Piano Lessons: Make Sure They Include
Chords & Music Theory!
Proper piano instruction is an element extremely vital to learning the instrument well. Though it's very possible to be a self-taught piano player, piano lessons can really increase the speed and efficiency with which one learns the instrument. That's not to say that great piano instruction makes great piano players overnight; even the most naturally talented pianists still play for years before they consider themselves advanced. But proper piano lesson instructions will maximize those years to the fullest and ensure that the student is learning the correct techniques.
Though teaching styles always vary from instructor to instructor, piano instruction generally covers the same basic areas: fingering, , music reading, scales, technique, and sight reading. The early lessons will cover fingering and posture, making sure the student knows how to hold his or her hands and where to put them on the keys; series of scales practiced repeatedly will be the basis of this area. Piano instruction will then move on to notation essentials, starting with the basics of notes and key signatures and time signatures and then moving forward to more advanced concepts in rhythm, tempo and dynamics.
Many of these concepts are introduced into the piano instruction while the student is learning to read music, a practice that runs through the entire course of the piano instruction. Teachers will assign short, easy pieces to kick start the student's music reading knowledge and eventually move forward to more advanced pieces. Sight reading, the ability to play a piece of music without ever having seen it, is sometimes placed sporadically throughout the piano instruction, after a student is fairly well-versed in reading music.

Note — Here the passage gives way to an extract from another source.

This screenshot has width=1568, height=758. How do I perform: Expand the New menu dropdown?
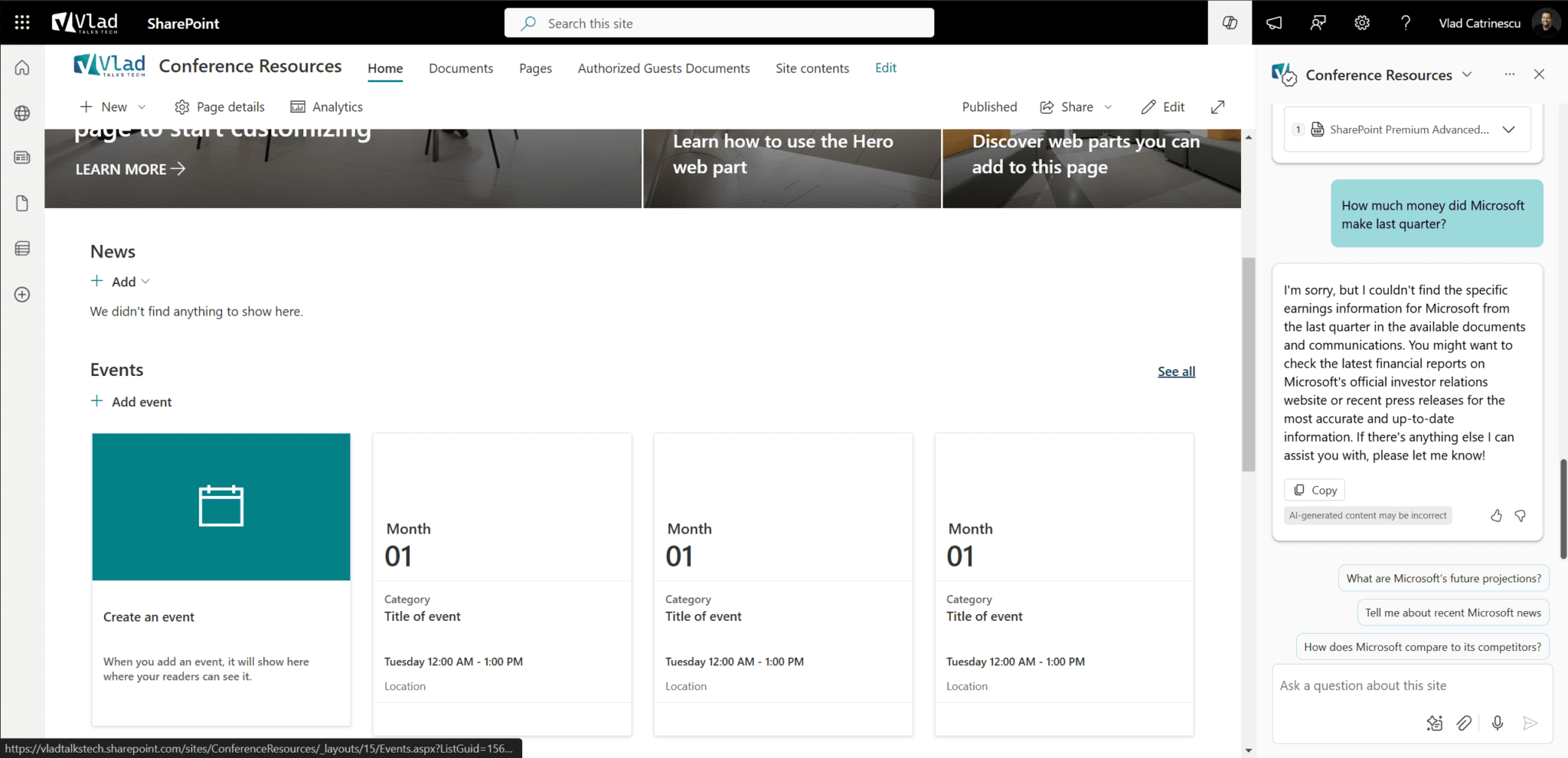pyautogui.click(x=142, y=106)
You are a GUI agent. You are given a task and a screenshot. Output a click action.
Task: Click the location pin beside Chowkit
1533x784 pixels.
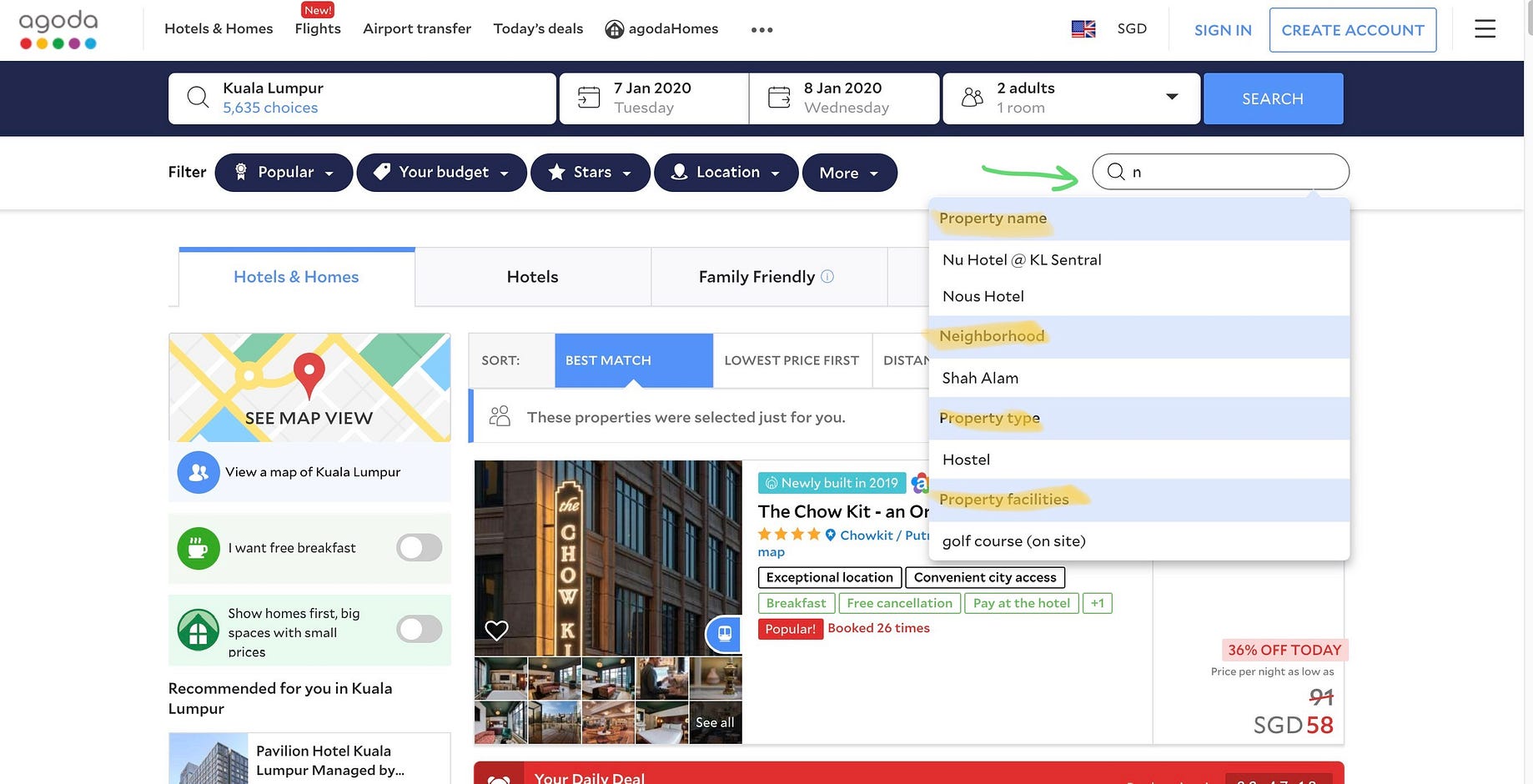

One crucial element of piano playing that is often left out of traditional piano lessons is the study and practice of chords and music theory. To learn to read music without understanding the theory behind the music and the chords and chord progressions that form the music is almost like teaching a surgeon to cut without understanding the human anatomy and it's interrelated parts. The student will be able to play the piano from a piece of sheet music, but take that music away or have it blow off the piano and he or she is immediately in big trouble.